For the first few years of its existence, JetBlue Airways (NASDAQ:JBLU) was the darling of the airline industry. While it had the prices of a low-cost carrier (compared to the lumbering legacy carriers of the day), it actually offered more amenities than most airlines, such as free satellite TV at every seat. Unfortunately, as legacy competitors improved their cost structures and oil prices rose, JetBlue's advantage shrank.
The tipping point was a wave of excruciating delays and flight cancellations -- caused by poor operational practices -- around Valentine's Day of 2007. Over the course of 2007, JetBlue's stock fell into a rut that it has been stuck in for more than six years.
However, brighter days may be ahead for JetBlue. Hurricane Sandy and its aftereffects hurt JetBlue's profitability in Q4 2012 and Q1 2013, but now JetBlue has moved past that tragedy for good. Moreover, after the company posted a steep 9% decline in unit revenue during April -- largely due to the calendar shift of Easter and Passover into March compared to 2012 -- revenue momentum picked up again in May.
JetBlue is already one of the largest carriers in the New York area, where it competes heavily with Delta Air Lines (NYSE:DAL), United Continental (NYSE:UAL), and AMR's American Airlines. However, the company has been diversifying its operations, and has become the largest carrier in Boston and San Juan. JetBlue's growth is primarily concentrated in those two markets now.
JetBlue's strong positioning in New York, Boston, and San Juan allowed it to post a 1% increase in unit revenue last month even though capacity grew by 9%. That is particularly impressive because among the five largest airlines in the country, only Delta managed to post unit revenue growth in May (and just 0.5% growth at that), despite much smaller capacity increases.
While JetBlue expects flat unit revenue in June, this would still be a good result in light of the carrier's growth rate. New routes in the airline industry tend to take two to three years to reach peak profitability, and so growth tends to depress unit revenue in the short term (until the routes fully mature).
While JetBlue has always been a growth company, it has recently begun to lag the airline industry in terms of value creation. As a result, JetBlue shares trade right around book value. However, the company is focused on improving its return on invested capital by at least one percentage point each year.
To do this, the company is paying down debt while adding a new credit line in order to improve liquidity. JetBlue is also introducing A321 aircraft this fall, which will have 190 seats each, as opposed to 150 seats on the carrier's largest planes today. JetBlue will add 30 A321s between now and 2016, which will allow the company to offer more seats at the slot-constrained New York airports.
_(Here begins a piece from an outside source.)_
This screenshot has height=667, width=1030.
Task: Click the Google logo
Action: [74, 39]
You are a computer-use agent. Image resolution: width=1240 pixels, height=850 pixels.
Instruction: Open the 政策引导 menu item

Moreover, since these aircraft have 27% more seats than JetBlue's A320s, but only cost 17% more (at list prices), they should offer a higher return on invested capital.
Foolish bottom line
After struggling through several years of subpar performance, JetBlue finally looks like it's ready for a comeback. The company still maintains a robust growth rate and is building upon its leadership positions in Boston and San Juan. Meanwhile, the new, larger A321 aircraft will allow JetBlue to expand its New York capacity again in spite of slot constraints (which prevent it from adding more flights).
JetBlue's strong revenue performance in May demonstrates that its initiatives are working and that it is winning share from its legacy competitors (particularly United and American). As JetBlue's return on invested capital improves over the next few years, this airline's stock should soar well above its book value.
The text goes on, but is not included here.